Rivarol dashed away a not discreditable tear, and resumed:

"My only hope lies in this discovery of perpetual motion. It will give
me the fame, the wealth. Can Jocasta refuse these? If she can, there is
only the trap-door and--Kerguellen's Land!"

I bashfully asked to see the perpetual-motion machine. My uncle in
affliction shook his head.

"At another time," he said. "Suffice it at present to say, that it is
something upon the principle of a woman's tongue. But you see now why we
must turn in your case to the alternative condition--infinite speed.
There are several ways in which this may be accomplished, theoretically.
By the lever, for instance. Imagine a lever with a very long and a very
short arm. Apply power to the shorter arm which will move it with great
velocity. The end of the long arm will move much faster. Now keep
shortening the short arm and lengthening the long one, and as you
approach infinity in their difference of length, you approach infinity
in the speed of the long arm. It would be difficult to demonstrate this
practically to the Professor. We must seek another solution. Jean Marie
will meditate. Come to me in a fortnight. Good-night. But stop! Have you
the money--_das Geld?_"

"Much more than I need."

"Good! Let us strike hands. Gold and Knowledge; Science and Love. What
may not such a partnership achieve? We go to conquer thee, Abscissa.
_Vorwaerts!_"

When, at the end of a fortnight, I sought Rivarol's chamber, I passed
with some little trepidation over the terminus of the Air Line to
Kerguellen's Land, and evaded the extended arms of the Petty Cash
Adjuster. Rivarol drew a mug of ale for me, and filled himself a retort
of his own peculiar beverage.

"Come," he said at length. "Let us drink success to the TACHYPOMP."

"The TACHYPOMP?"

"Yes. Why not? _Tachu_, quickly, and _pempo, pepompa_ to send. May it
send you quickly to your wedding-day. Abscissa is yours. It is done.
When shall we start for the prairies?"

"Where is it?" I asked, looking in vain around the room for any
contrivance which might seem calculated to advance matrimonial
prospects.

"It is here," and he gave his forehead a significant tap. Then he held
forth didactically.

"There is force enough in existence to yield us a speed of sixty miles a
minute, or even more. All we need is the knowledge how to combine and
apply it. The wise man will not attempt to make some great force yield
some great speed. He will keep adding the little force to the little
force, making each little force yield its little speed, until an
aggregate of little forces shall be a great force, yielding an aggregate
of little speeds, a great speed. The difficulty is not in aggregating
the forces; it lies in the corresponding aggregation of the speeds. One
musket-ball will go, say a mile. It is not hard to increase the force of
muskets to a thousand, yet the thousand musket-balls will go no farther,
and no faster, than the one. You see, then, where our trouble lies. We
cannot readily add speed to speed, as we add force to force. My
discovery is simply the utilization of a principle which extorts an
increment of speed from each increment of power. But this is the
metaphysics of physics. Let us be practical or nothing.
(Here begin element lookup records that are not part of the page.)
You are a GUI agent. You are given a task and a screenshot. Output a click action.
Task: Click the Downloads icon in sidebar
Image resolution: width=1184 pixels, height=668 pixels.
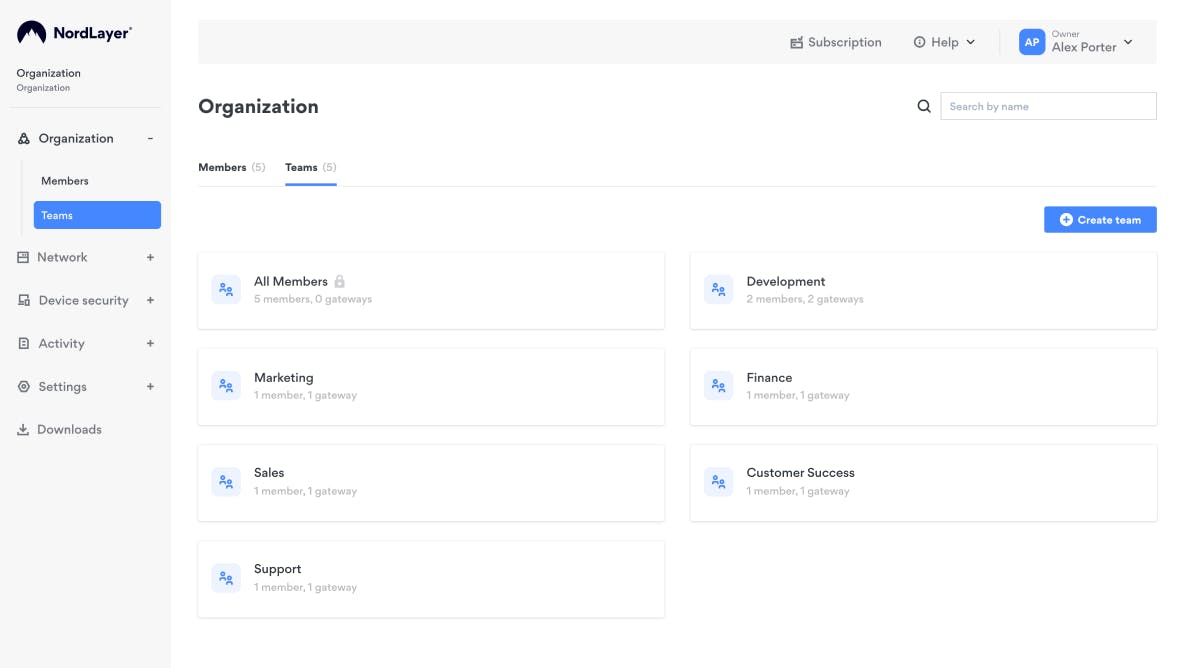(x=23, y=430)
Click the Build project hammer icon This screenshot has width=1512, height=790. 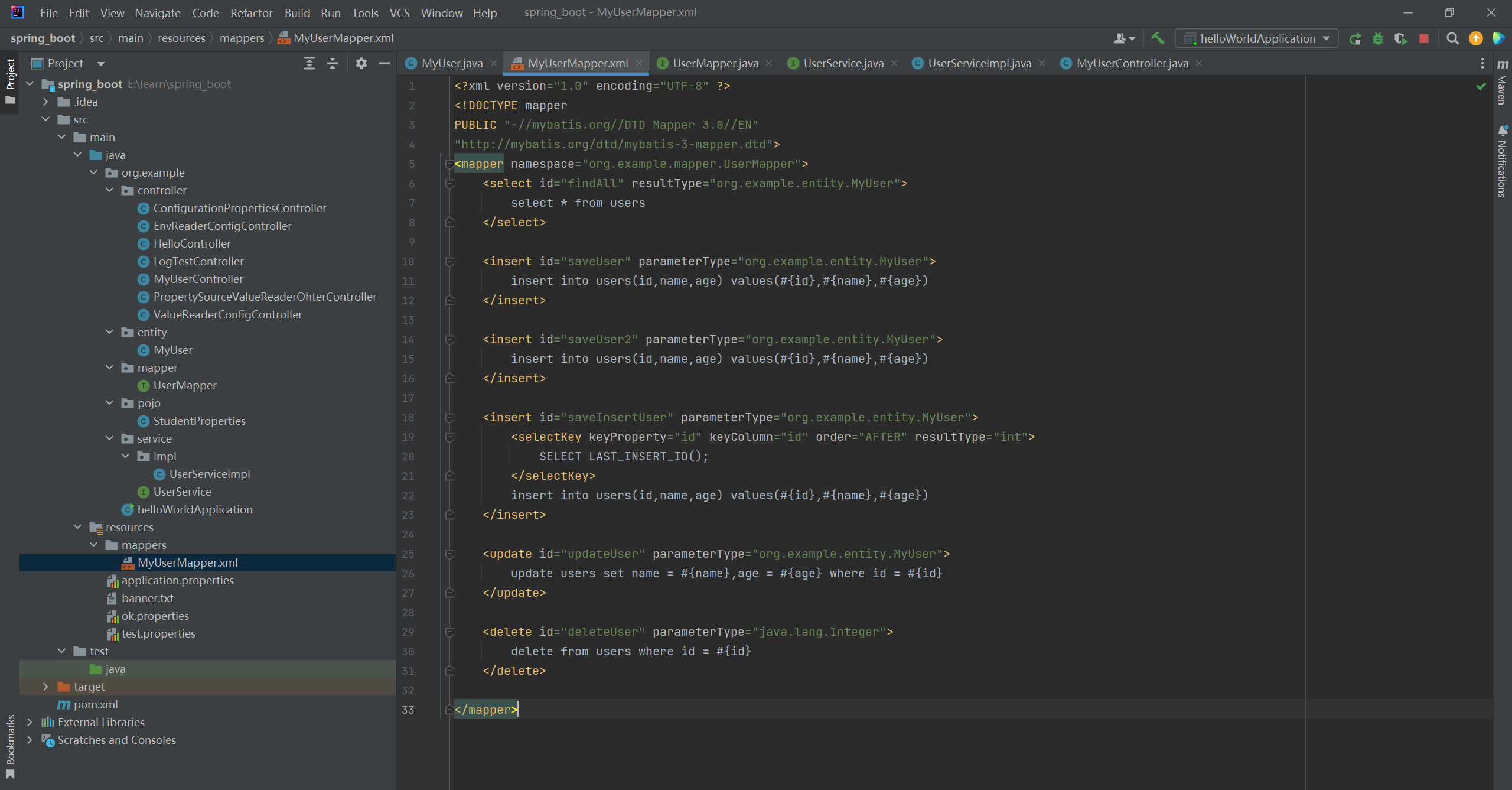pyautogui.click(x=1158, y=38)
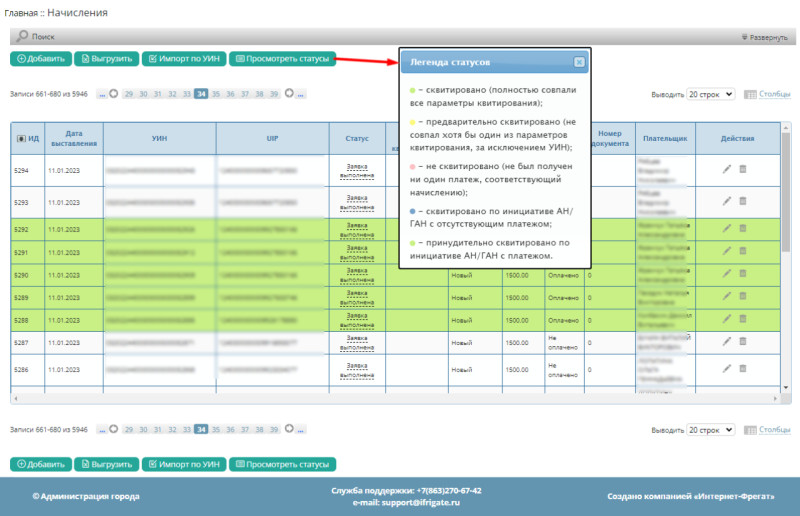Click the bottom Выгрузить button
The height and width of the screenshot is (516, 800).
coord(107,465)
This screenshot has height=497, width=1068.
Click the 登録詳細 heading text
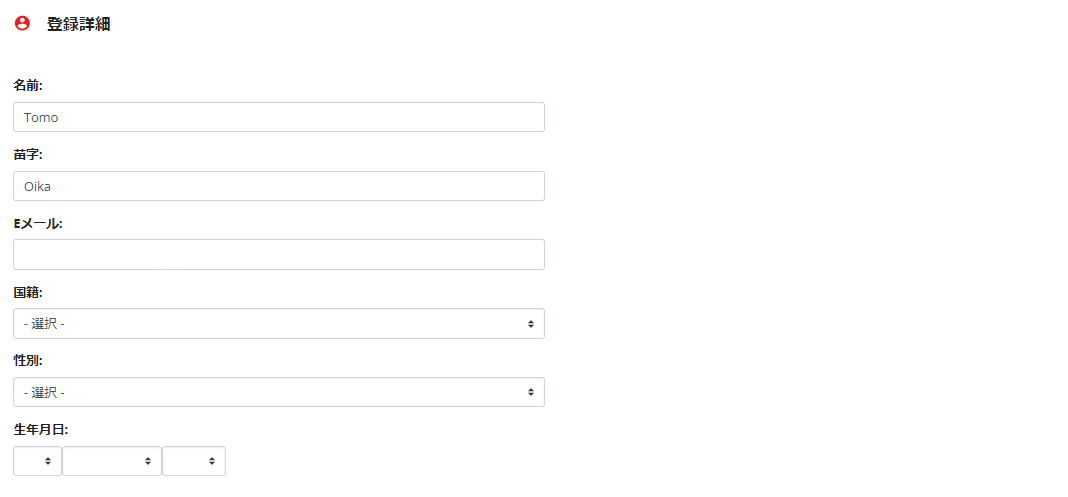(x=78, y=25)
"When you have walked forward, on a moving train, from the rear car,
toward the engine, did you ever think what you were really doing?"

"Why, yes, I have generally been going to the smoking-car to have a
cigar."

"Tut, tut--not that! I mean, did it ever occur to you on such an
occasion, that absolutely you were moving faster than the train? The
train passes the telegraph poles at the rate of thirty miles an hour,
say. You walk toward the smoking-car at the rate of four miles an hour.
Then _you_ pass the telegraph poles at the rate of thirty-four miles.
Your absolute speed is the speed of the engine, plus the speed of your
own locomotion. Do you follow me?"

I began to get an inkling of his meaning, and told him so.
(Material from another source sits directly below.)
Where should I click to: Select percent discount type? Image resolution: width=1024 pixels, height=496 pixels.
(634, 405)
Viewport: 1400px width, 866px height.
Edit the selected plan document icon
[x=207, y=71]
"Very well. Let us advance a step. Your addition to the speed of the
engine is trivial, and the space in which you can exercise it, limited.
Now suppose two stations, A and B, two miles distant by the track.
Imagine a train of platform cars, the last car resting at station A. The
train is a mile long, say. The engine is therefore within a mile of
station B. Say the train can move a mile in ten minutes. The last car,
having two miles to go, would reach B in twenty minutes, but the engine,
a mile ahead, would get there in ten. You jump on the last car, at A, in
a prodigious hurry to reach Abscissa, who is at B. If you stay on the
last car it will be twenty long minutes before you see her. But the
engine reaches B and the fair lady in ten. You will be a stupid
reasoner, and an indifferent lover, if you don't put for the engine over
those platform cars, as fast as your legs will carry you. You can run a
mile, the length of the train, in ten minutes. Therefore, you reach
Abscissa when the engine does, or in ten minutes--ten minutes sooner
than if you had lazily sat down upon the rear car and talked politics
with the brakeman. You have diminished the time by one half. You have
added your speed to that of the locomotive to some purpose. _Nicht
wahr?_"

I saw it perfectly; much plainer, perhaps, for his putting in the clause
about Abscissa.

He continued:

"This illustration, though a slow one, leads up to a principle which may
be carried to any extent. Our first anxiety will be to spare your legs
and wind. Let us suppose that the two miles of track are perfectly
straight, and make our train one platform car, a mile long, with
parallel rails laid upon its top. Put a little dummy engine on these
rails, and let it run to and fro along the platform car, while the
platform car is pulled along the ground track. Catch the idea? The dummy
takes your place. But it can run its mile much faster. Fancy that our
locomotive is strong enough to pull the platform car over the two miles
in two minutes. The dummy can attain the same speed. When the engine
reaches B in one minute, the dummy, having gone a mile a-top the
platform car, reaches B also. We have so combined the speeds of those
two engines as to accomplish two miles in one minute. Is this all we can
do? Prepare to exercise your imagination."

I lit my pipe.

"Still two miles of straight track, between A and B. On the track a long
platform car, reaching from A to within a quarter of a mile of B. We
will now discard ordinary locomotives and adopt as our motive power a
series of compact magnetic engines, distributed underneath the platform
car, all along its length."

"I don't understand those magnetic engines."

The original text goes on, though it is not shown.